Value Propositions

VBCR - December 2013, Volume 2, No 6 - Value Propositions

New Hepatitis C Therapy Can Help Some Patients with Rheumatic Disease
The US Food and Drug Administration (FDA) approved oral sofosbuvir (Sovaldi; Gilead) in a once-daily dosing for the treatment of chronic hepatitis C virus (HCV) infection. This is the first treatment for HCV infection that can be used without concomitant interferon injection, which could lead to severe flulike symptoms. This is also the first FDA-approved treatment for HCV infection that can be used by patients whose rheumatic disease prevents them from using interferon. Sofosbuvir is a nucleotide analog inhibitor that was designated by the FDA as a “breakthrough therapy,” which allows for a rapid approval process. The drug can be used in combination with interferon and with ribavirin, depending on the HCV infection genotype. For patients with genotype 2 and 3, it can be used with ribavirin, without interferon. Gilead Sciences, Inc; December 6, 2013


A New Model for Value-Based Physician Reimbursement
Value-based care is becoming central to the attempt to reform the US healthcare delivery system and patient care. The model of physician payment using relative-value units (RVUs) was developed a few decades ago to provide a uniform formula to pay for medical services. With the enhanced focus on value-based care, Eric C. Stecker, MD, and Steven A. Schroeder, MD, have recently suggested that “creating a new RVU-based system that incorporates value considerations has important advantages over pay-for-performance programs, salaries that are not tied to incentives, and physician-level capitation.”

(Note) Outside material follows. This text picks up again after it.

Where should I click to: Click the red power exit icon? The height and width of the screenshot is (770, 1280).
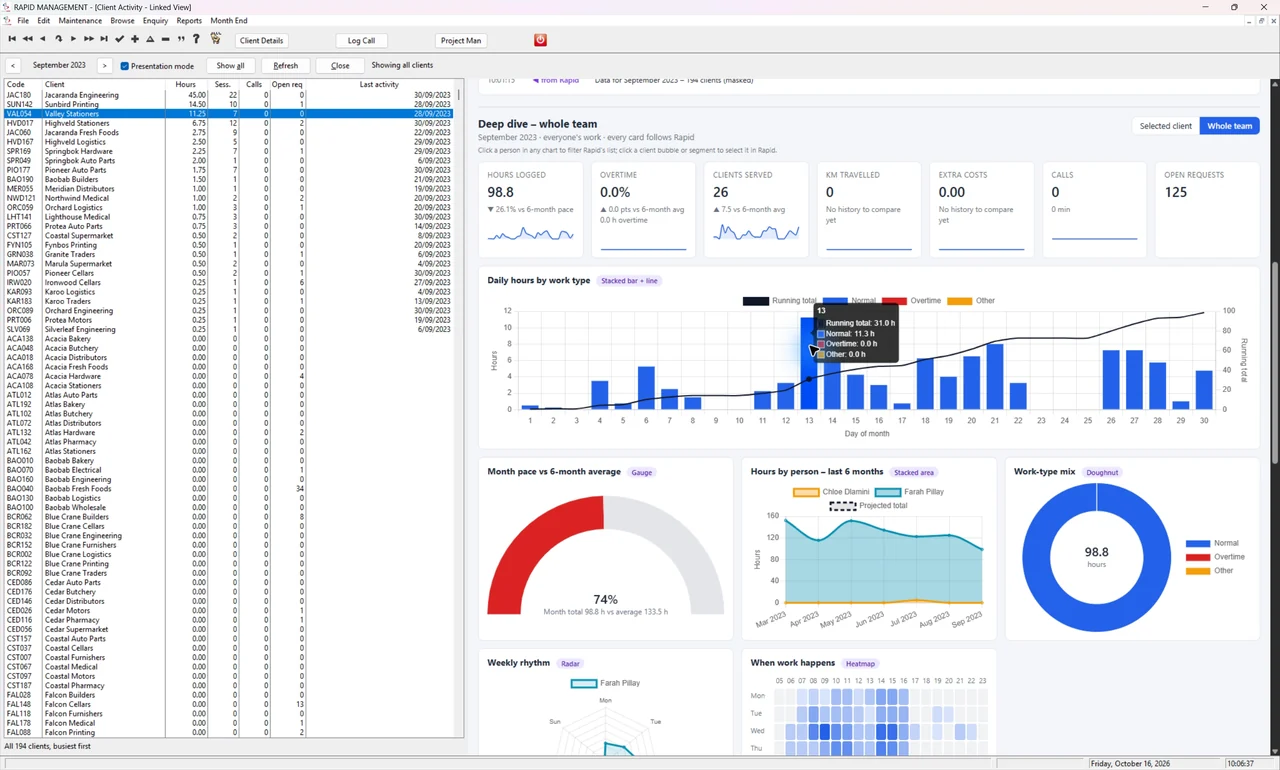click(x=540, y=40)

They add that RVU-based physician measures “are proven, potent, and efficient motivators of physician behavior. Simple fixes to promote value could rapidly align physicians’ practice patterns with other elements of a value-focused health care system. Value-based RVUs could thereby serve as a bridge for physicians in the transition away from fee-for-service payments, promote important primary care services, and improve the integration of specialty care into new delivery models. A reformed RVU system could remain central beyond fee for service, since methods such as global and bundled payments do not account for or direct the distribution of physicians’ work efforts within health systems.” N Engl J Med. 2013;369:2176-2179


Physicians’ Role in Payment Reform
American physicians in different specialties are taking the initiative in testing new payment and delivery models. Several of these groups described their efforts at a recent forum on physician payment reform that was held by the Brookings Institution in November 2013. The current fee-for-service model is fraught with problems for physicians, from a payment and a quality-of-care perspective, which is presenting obstacles in creating new payment and care delivery models, said Harold D. Miller, President and CEO of the Center for Healthcare Quality and Payment Reform, during the Brookings Institute forum.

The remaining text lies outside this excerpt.